Batata nos Andes e a cronologia da selecção natural
Recorrendo a métodos de datação genética e a modelação, os autores seguiram depois o trajecto desta mudança ao longo do tempo. As suas técnicas indicaram que o gene já existia antes da domesticação da batata, mas que começou a aumentar por volta de há 10,000 anos.
Sabe-se que a domesticação da batata nos Andes terá arrancado entre há 10,000 e 6,000 anos - um intervalo temporal que coincide com a subida do número de cópias do gene, o que facilita a digestão da batata.
Entretanto, outras populações descendentes dos maias, sem um historial prolongado de cultivo de batata, não exibem a mesma adaptação.
Por isso, a coincidência temporal dificilmente será apenas isso.
«Esta comparação directa é uma das principais razões pelas quais consideramos que o número elevado de cópias de AMY1 nos peruanos não evoluiu simplesmente ao acaso, mas está antes ligado à sua longa história de consumo de batata», afirma a geneticista evolucionista Luane Landau, da Universidade de Buffalo.
O resultado sugere que a adaptação genética a mudanças alimentares pode acontecer num espaço de tempo relativamente curto, acrescentando nuance ao debate em torno da chamada dieta paleo.
Dieta global, tecnologia e evolução
Além disso, alguns cientistas têm defendido de forma convincente que a tecnologia está a tornar-se a força dominante a orientar a evolução humana. Este trabalho introduz um ângulo interessante nessa discussão.

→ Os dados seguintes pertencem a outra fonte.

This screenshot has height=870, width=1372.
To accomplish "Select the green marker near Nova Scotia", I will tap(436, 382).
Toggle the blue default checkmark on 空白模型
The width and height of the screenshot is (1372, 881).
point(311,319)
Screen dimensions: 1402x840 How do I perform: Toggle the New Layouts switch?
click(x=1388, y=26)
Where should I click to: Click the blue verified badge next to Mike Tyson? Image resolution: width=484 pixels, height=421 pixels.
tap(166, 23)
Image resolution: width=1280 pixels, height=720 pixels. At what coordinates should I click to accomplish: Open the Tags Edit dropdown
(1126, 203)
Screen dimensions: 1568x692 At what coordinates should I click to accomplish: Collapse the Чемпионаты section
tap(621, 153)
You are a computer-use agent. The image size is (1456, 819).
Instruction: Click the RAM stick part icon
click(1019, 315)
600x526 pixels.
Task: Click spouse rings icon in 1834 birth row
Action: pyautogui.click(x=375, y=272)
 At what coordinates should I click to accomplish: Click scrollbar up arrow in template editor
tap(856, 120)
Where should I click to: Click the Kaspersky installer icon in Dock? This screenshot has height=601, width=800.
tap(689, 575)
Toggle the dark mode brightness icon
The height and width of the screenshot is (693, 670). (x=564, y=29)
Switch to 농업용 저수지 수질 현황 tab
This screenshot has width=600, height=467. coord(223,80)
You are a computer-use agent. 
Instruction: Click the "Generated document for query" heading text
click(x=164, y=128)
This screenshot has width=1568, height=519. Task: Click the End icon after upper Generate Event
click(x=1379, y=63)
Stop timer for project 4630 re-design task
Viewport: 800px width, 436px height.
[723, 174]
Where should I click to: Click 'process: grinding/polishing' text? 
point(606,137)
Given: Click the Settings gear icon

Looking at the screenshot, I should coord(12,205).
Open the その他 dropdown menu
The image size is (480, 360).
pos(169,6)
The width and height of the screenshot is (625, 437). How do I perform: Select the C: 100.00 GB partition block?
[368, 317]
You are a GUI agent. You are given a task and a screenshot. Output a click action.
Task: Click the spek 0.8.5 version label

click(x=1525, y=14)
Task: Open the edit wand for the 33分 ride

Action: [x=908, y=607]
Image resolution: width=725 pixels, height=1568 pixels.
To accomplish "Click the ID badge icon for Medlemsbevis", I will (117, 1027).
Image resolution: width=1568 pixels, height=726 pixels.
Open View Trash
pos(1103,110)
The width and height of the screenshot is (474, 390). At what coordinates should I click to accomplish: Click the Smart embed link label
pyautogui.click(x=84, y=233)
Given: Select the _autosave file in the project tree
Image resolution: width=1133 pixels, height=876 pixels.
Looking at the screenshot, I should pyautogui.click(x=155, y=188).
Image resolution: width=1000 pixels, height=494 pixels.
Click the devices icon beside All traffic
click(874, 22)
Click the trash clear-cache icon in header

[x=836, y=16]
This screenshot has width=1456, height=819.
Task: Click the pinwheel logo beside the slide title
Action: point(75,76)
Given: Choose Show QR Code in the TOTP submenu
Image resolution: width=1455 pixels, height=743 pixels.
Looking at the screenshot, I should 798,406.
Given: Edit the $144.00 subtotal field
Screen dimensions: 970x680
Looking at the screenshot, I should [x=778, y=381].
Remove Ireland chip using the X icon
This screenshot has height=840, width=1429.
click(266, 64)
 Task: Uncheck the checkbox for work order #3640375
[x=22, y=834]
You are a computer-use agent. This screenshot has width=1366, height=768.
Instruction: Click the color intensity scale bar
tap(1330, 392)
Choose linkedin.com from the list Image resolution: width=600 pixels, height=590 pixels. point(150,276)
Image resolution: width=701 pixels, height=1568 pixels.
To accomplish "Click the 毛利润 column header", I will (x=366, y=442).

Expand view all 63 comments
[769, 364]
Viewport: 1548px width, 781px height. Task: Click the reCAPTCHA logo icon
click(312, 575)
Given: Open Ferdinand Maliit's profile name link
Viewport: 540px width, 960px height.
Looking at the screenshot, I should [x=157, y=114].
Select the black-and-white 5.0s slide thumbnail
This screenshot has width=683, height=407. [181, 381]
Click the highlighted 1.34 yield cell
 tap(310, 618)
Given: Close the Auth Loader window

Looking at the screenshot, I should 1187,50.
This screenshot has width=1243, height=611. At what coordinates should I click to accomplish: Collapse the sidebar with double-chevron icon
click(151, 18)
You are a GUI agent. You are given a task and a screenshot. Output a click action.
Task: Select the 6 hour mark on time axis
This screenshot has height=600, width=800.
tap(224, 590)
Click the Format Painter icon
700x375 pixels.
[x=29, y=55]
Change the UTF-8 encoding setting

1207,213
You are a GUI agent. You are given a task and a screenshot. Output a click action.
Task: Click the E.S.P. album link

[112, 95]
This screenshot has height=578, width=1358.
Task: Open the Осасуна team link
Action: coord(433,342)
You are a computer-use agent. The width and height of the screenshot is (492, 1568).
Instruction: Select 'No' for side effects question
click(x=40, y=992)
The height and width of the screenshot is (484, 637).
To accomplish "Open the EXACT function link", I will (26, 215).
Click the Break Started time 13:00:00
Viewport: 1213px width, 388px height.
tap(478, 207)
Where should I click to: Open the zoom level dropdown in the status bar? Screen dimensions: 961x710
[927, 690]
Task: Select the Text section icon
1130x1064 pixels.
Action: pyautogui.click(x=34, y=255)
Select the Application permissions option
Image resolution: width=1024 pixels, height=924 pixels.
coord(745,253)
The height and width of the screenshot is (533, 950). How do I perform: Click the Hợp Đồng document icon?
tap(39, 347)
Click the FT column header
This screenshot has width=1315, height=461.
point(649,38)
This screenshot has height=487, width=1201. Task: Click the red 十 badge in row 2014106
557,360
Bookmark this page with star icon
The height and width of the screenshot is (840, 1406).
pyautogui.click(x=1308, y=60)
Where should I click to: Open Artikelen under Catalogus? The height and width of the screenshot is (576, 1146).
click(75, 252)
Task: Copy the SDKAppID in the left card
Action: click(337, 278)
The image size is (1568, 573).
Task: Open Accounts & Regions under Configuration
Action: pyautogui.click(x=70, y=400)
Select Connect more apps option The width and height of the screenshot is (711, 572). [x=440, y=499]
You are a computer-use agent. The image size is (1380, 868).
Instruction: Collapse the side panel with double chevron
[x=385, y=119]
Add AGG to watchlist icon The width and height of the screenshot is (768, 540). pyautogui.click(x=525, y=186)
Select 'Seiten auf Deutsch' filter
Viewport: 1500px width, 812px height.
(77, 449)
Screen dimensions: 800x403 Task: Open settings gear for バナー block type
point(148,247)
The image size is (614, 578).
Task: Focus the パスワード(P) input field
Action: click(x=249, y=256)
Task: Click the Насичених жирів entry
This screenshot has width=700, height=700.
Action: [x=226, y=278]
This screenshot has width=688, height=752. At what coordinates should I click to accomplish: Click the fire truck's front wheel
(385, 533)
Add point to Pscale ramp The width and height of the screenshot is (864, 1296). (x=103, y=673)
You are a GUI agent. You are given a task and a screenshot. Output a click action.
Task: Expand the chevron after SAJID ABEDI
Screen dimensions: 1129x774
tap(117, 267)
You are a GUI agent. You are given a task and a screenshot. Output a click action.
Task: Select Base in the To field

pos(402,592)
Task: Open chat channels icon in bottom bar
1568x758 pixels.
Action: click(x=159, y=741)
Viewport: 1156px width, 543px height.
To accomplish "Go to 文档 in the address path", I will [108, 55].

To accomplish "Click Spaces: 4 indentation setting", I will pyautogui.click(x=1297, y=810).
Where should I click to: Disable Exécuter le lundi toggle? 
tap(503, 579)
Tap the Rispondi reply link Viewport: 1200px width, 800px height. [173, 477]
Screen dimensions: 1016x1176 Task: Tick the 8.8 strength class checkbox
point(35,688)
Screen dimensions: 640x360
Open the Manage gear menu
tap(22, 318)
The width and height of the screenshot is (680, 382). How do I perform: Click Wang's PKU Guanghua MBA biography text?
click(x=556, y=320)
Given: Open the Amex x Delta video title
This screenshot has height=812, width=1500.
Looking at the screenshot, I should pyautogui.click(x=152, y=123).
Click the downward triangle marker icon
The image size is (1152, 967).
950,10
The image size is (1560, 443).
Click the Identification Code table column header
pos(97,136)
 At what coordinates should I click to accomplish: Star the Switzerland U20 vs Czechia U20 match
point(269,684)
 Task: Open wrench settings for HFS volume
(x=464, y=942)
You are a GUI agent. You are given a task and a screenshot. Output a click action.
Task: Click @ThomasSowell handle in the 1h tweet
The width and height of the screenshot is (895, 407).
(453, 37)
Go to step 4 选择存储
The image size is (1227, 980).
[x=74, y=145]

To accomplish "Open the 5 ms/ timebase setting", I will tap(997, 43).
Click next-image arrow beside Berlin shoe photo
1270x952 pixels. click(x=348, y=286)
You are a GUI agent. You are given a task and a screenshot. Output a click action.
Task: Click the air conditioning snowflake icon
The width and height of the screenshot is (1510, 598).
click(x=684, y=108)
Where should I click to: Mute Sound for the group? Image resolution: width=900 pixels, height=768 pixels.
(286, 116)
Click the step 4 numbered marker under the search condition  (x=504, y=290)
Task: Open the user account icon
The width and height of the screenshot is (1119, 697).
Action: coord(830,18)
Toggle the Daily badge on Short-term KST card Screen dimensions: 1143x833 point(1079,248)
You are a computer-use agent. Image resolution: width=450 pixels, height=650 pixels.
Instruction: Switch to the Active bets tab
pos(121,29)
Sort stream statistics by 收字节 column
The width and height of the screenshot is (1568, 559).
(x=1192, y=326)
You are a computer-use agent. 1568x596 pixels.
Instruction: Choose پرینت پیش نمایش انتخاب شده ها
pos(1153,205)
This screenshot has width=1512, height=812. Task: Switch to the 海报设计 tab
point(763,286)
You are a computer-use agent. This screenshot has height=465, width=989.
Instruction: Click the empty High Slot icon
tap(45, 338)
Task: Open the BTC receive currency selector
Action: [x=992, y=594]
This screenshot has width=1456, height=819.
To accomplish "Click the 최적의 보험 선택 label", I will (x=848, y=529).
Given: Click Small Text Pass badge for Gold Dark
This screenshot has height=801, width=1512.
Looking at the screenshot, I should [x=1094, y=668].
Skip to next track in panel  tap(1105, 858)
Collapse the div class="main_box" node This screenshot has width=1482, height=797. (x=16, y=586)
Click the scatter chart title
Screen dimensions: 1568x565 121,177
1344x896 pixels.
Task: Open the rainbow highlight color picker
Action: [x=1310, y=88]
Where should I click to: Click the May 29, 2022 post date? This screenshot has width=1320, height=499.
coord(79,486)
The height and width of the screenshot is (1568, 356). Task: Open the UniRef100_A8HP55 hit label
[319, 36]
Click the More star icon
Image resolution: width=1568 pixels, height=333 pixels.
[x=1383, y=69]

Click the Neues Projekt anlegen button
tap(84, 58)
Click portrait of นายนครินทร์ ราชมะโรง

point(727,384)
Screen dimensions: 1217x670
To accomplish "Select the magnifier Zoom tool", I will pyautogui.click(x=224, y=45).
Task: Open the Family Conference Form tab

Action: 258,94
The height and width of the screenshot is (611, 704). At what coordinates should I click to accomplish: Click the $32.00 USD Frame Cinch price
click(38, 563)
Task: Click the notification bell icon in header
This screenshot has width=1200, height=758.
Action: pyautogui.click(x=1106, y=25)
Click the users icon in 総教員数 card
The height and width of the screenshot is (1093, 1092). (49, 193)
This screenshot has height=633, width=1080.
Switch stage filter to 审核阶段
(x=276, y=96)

Num passado não muito distante, quase toda a gente consumia, em regra, alimentos locais. Hoje, é comum comer produtos importados directamente ou cultivados a partir de espécies trazidas de outros locais.
«Durante a maior parte da história humana, as pessoas comiam o mesmo que os seus antepassados tinham comido durante milhares de anos. Literalmente, era preciso migrar para o outro lado do mundo para mudar de dieta. Então, o que significa, agora, que comemos alimentos vindos de todo o mundo?», questiona a geneticista evolucionista Kendra Scheer, da Universidade de Buffalo.
«E agora que demonstrámos as forças de selecção natural em acção ao comer batatas, o que significa que o mundo inteiro come batatas fritas?»
A investigação foi publicada na Nature Communications.